• _Exercise_:
Identify each line in the records below that contains the word "help", and copy it.
Information START
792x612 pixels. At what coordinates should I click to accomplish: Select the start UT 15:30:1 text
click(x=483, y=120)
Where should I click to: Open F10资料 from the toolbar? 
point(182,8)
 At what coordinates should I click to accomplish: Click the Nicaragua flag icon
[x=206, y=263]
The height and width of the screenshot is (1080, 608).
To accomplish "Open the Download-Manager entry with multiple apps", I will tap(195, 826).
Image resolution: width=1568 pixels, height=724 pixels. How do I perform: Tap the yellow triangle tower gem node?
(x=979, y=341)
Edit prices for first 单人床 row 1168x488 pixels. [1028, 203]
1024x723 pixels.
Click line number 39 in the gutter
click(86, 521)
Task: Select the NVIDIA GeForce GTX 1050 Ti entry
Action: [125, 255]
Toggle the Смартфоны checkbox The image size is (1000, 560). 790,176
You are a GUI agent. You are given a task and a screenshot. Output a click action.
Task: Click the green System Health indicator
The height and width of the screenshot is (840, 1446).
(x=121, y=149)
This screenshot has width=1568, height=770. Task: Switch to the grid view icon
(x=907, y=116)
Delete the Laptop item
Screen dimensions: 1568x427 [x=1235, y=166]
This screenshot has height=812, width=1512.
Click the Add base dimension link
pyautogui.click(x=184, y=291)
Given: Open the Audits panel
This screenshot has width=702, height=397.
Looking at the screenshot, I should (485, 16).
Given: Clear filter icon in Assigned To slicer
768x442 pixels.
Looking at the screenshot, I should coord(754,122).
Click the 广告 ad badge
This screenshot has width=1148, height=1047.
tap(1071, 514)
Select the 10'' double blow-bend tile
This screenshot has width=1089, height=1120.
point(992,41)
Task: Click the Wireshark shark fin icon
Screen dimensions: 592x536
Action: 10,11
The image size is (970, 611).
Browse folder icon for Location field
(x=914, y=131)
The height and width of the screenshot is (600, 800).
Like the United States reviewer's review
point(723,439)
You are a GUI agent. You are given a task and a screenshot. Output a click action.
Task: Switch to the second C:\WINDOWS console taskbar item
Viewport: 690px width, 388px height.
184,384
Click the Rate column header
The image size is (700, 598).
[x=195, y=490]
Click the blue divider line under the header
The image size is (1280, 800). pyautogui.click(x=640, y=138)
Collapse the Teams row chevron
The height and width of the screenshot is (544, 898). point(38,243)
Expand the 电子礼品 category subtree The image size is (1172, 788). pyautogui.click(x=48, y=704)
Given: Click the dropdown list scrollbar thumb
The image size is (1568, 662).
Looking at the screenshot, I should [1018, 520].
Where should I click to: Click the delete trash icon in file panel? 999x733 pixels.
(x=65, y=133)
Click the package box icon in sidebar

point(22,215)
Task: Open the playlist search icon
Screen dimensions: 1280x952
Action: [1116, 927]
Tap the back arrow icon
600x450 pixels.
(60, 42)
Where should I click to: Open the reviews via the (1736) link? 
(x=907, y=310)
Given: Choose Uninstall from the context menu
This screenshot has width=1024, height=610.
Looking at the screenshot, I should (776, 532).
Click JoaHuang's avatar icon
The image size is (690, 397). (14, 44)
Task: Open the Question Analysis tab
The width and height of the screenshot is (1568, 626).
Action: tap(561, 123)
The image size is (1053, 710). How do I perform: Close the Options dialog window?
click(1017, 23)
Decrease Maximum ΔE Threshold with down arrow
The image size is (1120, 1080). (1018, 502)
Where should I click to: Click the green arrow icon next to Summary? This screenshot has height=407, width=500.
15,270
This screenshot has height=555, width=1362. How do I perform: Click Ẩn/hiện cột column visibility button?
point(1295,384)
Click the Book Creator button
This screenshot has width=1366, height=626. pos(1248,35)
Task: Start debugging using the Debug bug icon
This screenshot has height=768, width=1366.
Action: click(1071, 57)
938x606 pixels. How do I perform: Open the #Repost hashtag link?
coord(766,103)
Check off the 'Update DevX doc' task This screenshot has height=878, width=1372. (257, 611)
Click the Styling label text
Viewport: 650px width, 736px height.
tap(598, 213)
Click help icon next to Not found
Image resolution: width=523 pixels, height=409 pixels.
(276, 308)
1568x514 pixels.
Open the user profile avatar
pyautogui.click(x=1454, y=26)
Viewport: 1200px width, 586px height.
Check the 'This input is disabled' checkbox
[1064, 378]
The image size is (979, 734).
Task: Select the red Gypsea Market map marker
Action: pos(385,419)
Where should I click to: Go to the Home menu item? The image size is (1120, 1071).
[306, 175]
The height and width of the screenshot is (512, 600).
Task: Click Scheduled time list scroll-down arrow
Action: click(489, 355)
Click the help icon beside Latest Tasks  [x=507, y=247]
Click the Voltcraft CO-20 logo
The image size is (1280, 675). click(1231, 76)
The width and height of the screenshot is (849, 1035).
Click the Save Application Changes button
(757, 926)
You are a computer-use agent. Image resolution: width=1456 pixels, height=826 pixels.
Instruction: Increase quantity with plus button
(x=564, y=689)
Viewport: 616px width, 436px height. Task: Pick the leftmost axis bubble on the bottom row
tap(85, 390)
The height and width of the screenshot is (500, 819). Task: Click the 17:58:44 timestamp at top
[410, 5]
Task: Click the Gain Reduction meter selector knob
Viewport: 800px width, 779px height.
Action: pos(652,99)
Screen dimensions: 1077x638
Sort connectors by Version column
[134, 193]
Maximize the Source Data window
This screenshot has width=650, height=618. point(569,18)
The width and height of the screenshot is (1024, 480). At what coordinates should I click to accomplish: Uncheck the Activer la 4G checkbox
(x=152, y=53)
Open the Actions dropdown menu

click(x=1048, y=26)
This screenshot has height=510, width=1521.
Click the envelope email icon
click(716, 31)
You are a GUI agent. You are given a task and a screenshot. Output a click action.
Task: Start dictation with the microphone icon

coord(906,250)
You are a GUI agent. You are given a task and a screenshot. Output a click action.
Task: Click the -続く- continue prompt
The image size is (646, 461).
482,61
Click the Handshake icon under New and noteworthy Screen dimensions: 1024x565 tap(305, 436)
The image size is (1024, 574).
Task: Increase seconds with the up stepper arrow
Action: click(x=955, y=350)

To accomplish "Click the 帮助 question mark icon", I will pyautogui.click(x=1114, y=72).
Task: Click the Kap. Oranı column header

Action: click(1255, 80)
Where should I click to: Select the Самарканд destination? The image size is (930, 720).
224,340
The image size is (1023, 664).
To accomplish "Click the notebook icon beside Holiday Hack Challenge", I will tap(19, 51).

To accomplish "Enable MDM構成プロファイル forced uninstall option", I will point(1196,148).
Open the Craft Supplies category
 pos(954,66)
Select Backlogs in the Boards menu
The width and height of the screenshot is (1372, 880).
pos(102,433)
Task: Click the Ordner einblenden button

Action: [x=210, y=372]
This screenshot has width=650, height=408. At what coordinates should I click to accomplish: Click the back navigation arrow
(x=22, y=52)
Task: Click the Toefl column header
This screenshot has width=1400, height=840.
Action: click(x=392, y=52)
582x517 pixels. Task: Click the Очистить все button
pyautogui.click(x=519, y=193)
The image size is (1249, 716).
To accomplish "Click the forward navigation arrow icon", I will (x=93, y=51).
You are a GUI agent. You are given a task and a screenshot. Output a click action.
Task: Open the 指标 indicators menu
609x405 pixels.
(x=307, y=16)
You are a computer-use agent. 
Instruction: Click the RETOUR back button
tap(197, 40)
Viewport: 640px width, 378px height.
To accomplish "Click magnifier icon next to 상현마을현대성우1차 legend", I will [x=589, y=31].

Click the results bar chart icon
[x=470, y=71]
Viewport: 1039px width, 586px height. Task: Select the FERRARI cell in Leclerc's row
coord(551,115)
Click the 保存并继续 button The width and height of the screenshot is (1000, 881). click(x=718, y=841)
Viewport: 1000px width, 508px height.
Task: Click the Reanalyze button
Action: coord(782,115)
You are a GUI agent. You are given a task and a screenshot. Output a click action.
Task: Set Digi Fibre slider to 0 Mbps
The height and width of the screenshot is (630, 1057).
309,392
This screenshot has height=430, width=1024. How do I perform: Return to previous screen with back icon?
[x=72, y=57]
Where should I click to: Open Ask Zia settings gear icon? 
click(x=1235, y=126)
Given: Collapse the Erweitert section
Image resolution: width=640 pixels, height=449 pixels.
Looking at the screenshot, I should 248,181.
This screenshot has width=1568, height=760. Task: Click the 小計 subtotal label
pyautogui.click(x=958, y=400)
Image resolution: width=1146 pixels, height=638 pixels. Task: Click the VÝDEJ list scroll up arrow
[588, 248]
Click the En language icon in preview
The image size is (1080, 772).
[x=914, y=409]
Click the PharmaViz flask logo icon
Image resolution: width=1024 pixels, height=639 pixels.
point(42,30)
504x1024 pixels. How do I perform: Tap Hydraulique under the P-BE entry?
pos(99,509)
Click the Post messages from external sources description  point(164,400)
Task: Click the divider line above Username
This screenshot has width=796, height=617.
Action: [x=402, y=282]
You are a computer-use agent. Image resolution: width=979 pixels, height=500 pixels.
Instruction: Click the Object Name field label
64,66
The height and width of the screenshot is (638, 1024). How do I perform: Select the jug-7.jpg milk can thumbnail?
Information END
• _Solution to the exercise_:
Click help icon next to Not found
Click the help icon beside Latest Tasks  [x=507, y=247]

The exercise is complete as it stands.